A: The intensity of [the U.S.] focus on Afghanistan started to dissipate after the successful campaign against the Taliban in late 2001, early 2002. All of a sudden the U.S. focus, including American forces and intelligence, shifted to Iraq. So [the Taliban] had a bit of a breather, they weren’t being as directly targeted, they had time to rest and regroup. Then in late ’03, insurgents started taking on the large U.S. military machine in Iraq, using IEDs and suicide bombers, and having some success. That gave the Taliban hope, they started to recruit more people and make more attacks, and in turn that brought in more money from the Arab world, so they started rebuilding to move back in [to Afghanistan]. That culminated around 2006. The second aspect is that NATO’s strategy was incremental and therefore not conducive to keeping the Taliban off balance.
Q: So was it a mistake for Canada to reduce its military presence in Afghanistan between 2004 and 2006?
A: Probably the finger should be pointed at me for blame on that one. [As head of the army at the time] I successfully argued that we should reduce because the army was being run pretty hard and we hadn’t really set ourselves up to do that. That was the biggest strategic error, in hindsight, that I believe I made, because as soon as we went into operational pause, the urgency of getting the army up to speed and re-equipped and getting the units full of soldiers all disappeared. And the government got used to not paying the operational costs, which in any mission are going to be plus a billion dollars, so when we went back to it, that shock of the operational cost was big. But I’m not sure we had the ability to effectively have a presence on the ground there.
Q: NATO’s new commander in Afghanistan, Gen. Stanley McChrystal, is warning of “mission failure” without an additional 40,000 troops.
A: What he’s broadcast is a very commonsense, pragmatic number, focused on the south because that’s where the threat is. My hat’s off to him. But there is more to it than just troops, which Stan McChrystal understands really well. There are so many different countries providing reconstruction funds, and much of it is not as coherent as it should be to provide the big bang effect. Two, building a government that actually works is a piece of it, for sure, and Afghanistan really has a challenge because most of the folks with any experience building a government are either dead or living in the West, after 35 years of brutality.
Q: What do you think of Biden’s plan to scale back U.S. forces in Afghanistan and focus more on rooting out al-Qaeda there and in Pakistan?
A: Before [9/11], al-Qaeda found a home inside the Taliban-dominated part of Afghanistan to regroup, plan, prepare, train and project from, and that’s what allowed them to be successful in some of their efforts worldwide. If you’re trying to get rid of that petri dish that allowed terrorists to grow, you have to approach the entity rather than just go after the terrorists themselves.
Q: If Obama decides against sending more troops to Afghanistan, will the Canadian mission have been in vain?
A: Not at all.
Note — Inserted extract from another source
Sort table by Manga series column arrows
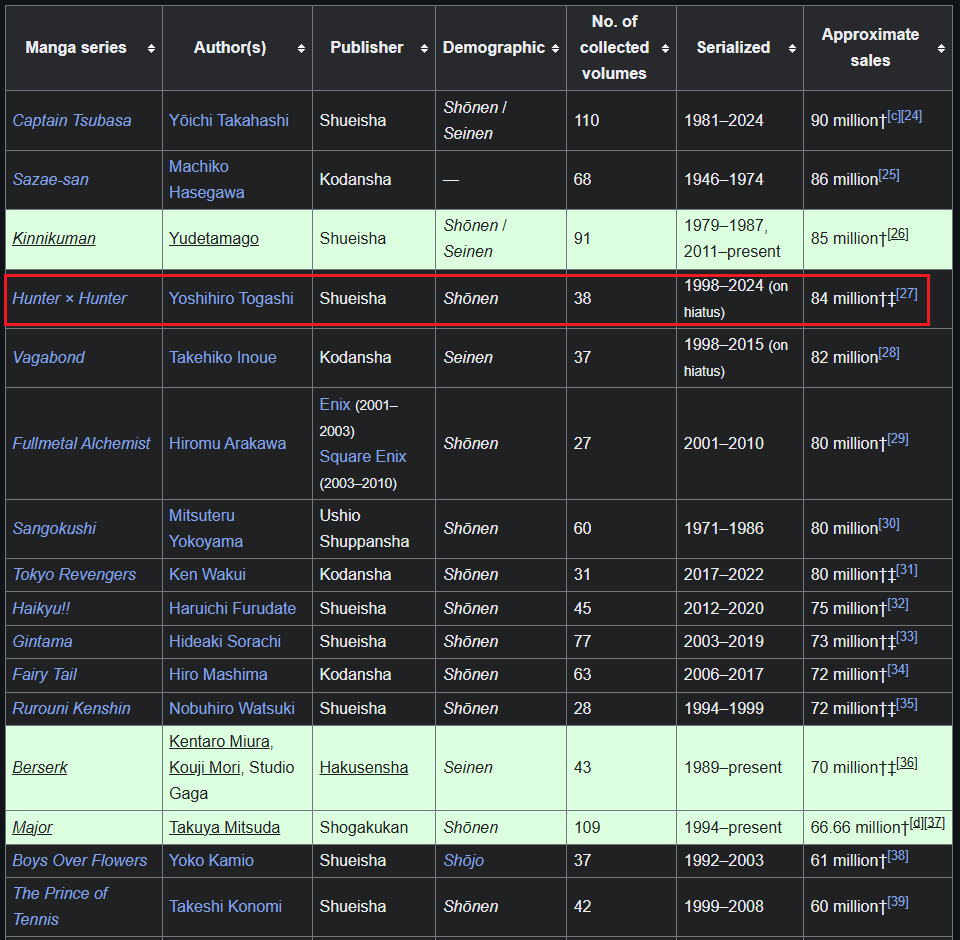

The men and women from our country have been there to help Afghans who needed some help. You talk to every single man or woman who’s been there, and almost to a person you hear that they believe in their mission and continue to support it.
Q: Given widespread fraud in the recent elections, was President Karzai the wrong guy for us to back?
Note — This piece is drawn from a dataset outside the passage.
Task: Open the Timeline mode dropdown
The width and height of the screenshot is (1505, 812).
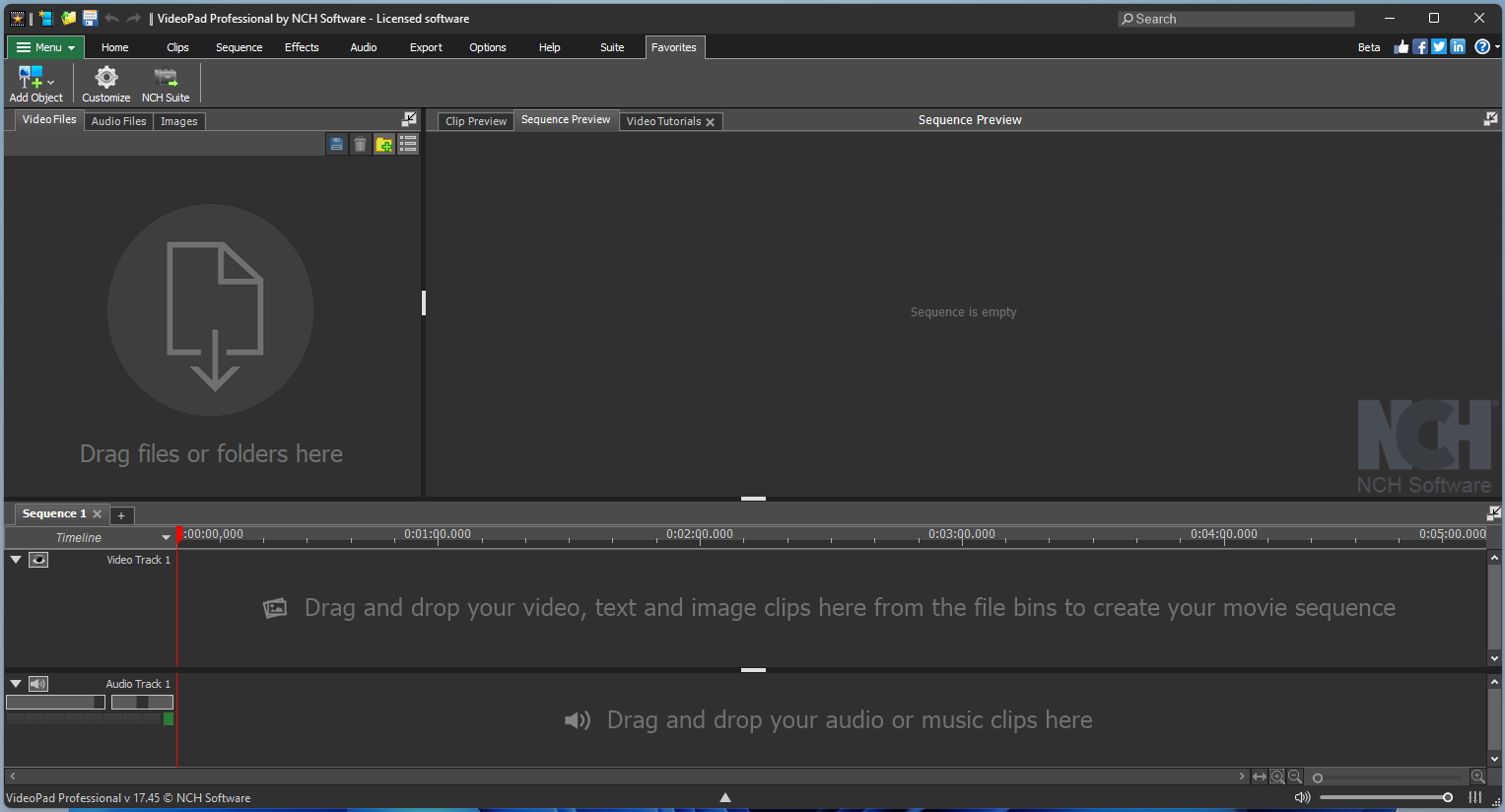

A: I think he was absolutely the right individual to coalesce Afghans and the international community in support of Afghans in 2001. But the Karzai administration appears to have a great deal of difficulty building an effective government structure that can deliver routinely what the Afghan people want and need. Obviously, given the number of contenders he had, and the results on the election side, [he] may not be the right long-term solution.
Q: Speaking of elections, have you definitively ruled out a run for office?
A: Yes, I have.
Q: You’re known for being tough and outspoken, but you mention tears quite often in the book. Are you really a softie?
A: Yeah, I probably am. But I’ll tell you one thing, when you have young men and women in combat operations and they lose their friends, one thing you quickly learn not to be ashamed of is tears.